EXERCISE BRIEF>
Rewrite all of the data below, substituting "Billy Bremner" for every occurrence of "Peter Lorimer" and leaving everything else unchanged.

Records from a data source
↓↓↓

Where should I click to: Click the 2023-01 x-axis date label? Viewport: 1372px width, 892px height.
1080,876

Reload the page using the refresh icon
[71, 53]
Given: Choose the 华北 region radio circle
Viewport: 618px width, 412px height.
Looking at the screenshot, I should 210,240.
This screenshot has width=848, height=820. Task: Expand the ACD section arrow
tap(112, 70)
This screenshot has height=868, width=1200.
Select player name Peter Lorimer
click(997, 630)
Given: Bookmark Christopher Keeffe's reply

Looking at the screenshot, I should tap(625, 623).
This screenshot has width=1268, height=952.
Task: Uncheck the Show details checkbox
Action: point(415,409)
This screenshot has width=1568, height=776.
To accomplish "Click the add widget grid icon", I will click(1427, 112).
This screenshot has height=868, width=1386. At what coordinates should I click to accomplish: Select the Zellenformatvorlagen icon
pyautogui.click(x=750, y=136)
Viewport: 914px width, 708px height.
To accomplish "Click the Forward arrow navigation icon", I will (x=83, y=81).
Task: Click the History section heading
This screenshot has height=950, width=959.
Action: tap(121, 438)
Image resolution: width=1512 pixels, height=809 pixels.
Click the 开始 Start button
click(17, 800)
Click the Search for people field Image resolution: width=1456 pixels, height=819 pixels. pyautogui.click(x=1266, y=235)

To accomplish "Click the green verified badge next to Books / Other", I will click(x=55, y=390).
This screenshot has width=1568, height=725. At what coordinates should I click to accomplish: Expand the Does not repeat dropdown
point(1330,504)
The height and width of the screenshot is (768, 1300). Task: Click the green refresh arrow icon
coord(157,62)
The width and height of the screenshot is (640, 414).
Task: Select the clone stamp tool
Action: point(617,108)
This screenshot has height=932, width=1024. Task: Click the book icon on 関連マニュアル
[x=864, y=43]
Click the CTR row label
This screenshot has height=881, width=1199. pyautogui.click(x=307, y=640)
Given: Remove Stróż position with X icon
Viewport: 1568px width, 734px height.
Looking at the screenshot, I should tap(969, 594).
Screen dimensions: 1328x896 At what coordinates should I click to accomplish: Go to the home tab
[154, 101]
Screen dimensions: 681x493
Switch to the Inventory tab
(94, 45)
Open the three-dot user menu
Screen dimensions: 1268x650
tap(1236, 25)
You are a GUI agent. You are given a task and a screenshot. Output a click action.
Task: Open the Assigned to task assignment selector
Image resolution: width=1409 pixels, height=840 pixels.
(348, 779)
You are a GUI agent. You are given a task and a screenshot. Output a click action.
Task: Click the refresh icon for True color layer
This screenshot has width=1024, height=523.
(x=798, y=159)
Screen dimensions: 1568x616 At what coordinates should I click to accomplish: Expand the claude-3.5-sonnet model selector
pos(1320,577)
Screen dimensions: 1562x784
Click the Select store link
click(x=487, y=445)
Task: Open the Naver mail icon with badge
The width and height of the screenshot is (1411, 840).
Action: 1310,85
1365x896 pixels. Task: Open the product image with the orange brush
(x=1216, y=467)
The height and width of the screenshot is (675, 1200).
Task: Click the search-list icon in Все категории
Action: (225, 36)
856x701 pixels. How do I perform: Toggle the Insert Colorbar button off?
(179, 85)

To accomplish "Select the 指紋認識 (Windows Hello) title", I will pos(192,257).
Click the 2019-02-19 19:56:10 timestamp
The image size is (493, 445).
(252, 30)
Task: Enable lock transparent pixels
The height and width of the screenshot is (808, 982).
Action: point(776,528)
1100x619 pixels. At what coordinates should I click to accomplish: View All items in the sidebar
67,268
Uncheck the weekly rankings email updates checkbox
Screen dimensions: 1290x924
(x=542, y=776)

↑↑↑

WRITTEN SOLUTION>
Where should I click to: Click the 2023-01 x-axis date label? Viewport: 1372px width, 892px height.
1080,876

Reload the page using the refresh icon
[71, 53]
Given: Choose the 华北 region radio circle
Viewport: 618px width, 412px height.
Looking at the screenshot, I should 210,240.
This screenshot has width=848, height=820. Task: Expand the ACD section arrow
tap(112, 70)
This screenshot has height=868, width=1200.
Select player name Billy Bremner
click(997, 630)
Given: Bookmark Christopher Keeffe's reply

Looking at the screenshot, I should tap(625, 623).
This screenshot has width=1268, height=952.
Task: Uncheck the Show details checkbox
Action: point(415,409)
This screenshot has width=1568, height=776.
To accomplish "Click the add widget grid icon", I will click(1427, 112).
This screenshot has height=868, width=1386. At what coordinates should I click to accomplish: Select the Zellenformatvorlagen icon
pyautogui.click(x=750, y=136)
Viewport: 914px width, 708px height.
To accomplish "Click the Forward arrow navigation icon", I will (x=83, y=81).
Task: Click the History section heading
This screenshot has height=950, width=959.
Action: tap(121, 438)
Image resolution: width=1512 pixels, height=809 pixels.
Click the 开始 Start button
click(17, 800)
Click the Search for people field Image resolution: width=1456 pixels, height=819 pixels. pyautogui.click(x=1266, y=235)

To accomplish "Click the green verified badge next to Books / Other", I will click(x=55, y=390).
This screenshot has width=1568, height=725. At what coordinates should I click to accomplish: Expand the Does not repeat dropdown
point(1330,504)
The height and width of the screenshot is (768, 1300). Task: Click the green refresh arrow icon
coord(157,62)
The width and height of the screenshot is (640, 414).
Task: Select the clone stamp tool
Action: point(617,108)
This screenshot has height=932, width=1024. Task: Click the book icon on 関連マニュアル
[x=864, y=43]
Click the CTR row label
This screenshot has height=881, width=1199. pyautogui.click(x=307, y=640)
Given: Remove Stróż position with X icon
Viewport: 1568px width, 734px height.
Looking at the screenshot, I should tap(969, 594).
Screen dimensions: 1328x896 At what coordinates should I click to accomplish: Go to the home tab
[154, 101]
Screen dimensions: 681x493
Switch to the Inventory tab
(94, 45)
Open the three-dot user menu
Screen dimensions: 1268x650
tap(1236, 25)
You are a GUI agent. You are given a task and a screenshot. Output a click action.
Task: Open the Assigned to task assignment selector
Image resolution: width=1409 pixels, height=840 pixels.
(348, 779)
You are a GUI agent. You are given a task and a screenshot. Output a click action.
Task: Click the refresh icon for True color layer
This screenshot has width=1024, height=523.
(x=798, y=159)
Screen dimensions: 1568x616 At what coordinates should I click to accomplish: Expand the claude-3.5-sonnet model selector
pos(1320,577)
Screen dimensions: 1562x784
Click the Select store link
click(x=487, y=445)
Task: Open the Naver mail icon with badge
The width and height of the screenshot is (1411, 840).
Action: 1310,85
1365x896 pixels. Task: Open the product image with the orange brush
(x=1216, y=467)
The height and width of the screenshot is (675, 1200).
Task: Click the search-list icon in Все категории
Action: (225, 36)
856x701 pixels. How do I perform: Toggle the Insert Colorbar button off?
(179, 85)

To accomplish "Select the 指紋認識 (Windows Hello) title", I will pos(192,257).
Click the 2019-02-19 19:56:10 timestamp
The image size is (493, 445).
(252, 30)
Task: Enable lock transparent pixels
The height and width of the screenshot is (808, 982).
Action: point(776,528)
1100x619 pixels. At what coordinates should I click to accomplish: View All items in the sidebar
67,268
Uncheck the weekly rankings email updates checkbox
Screen dimensions: 1290x924
(x=542, y=776)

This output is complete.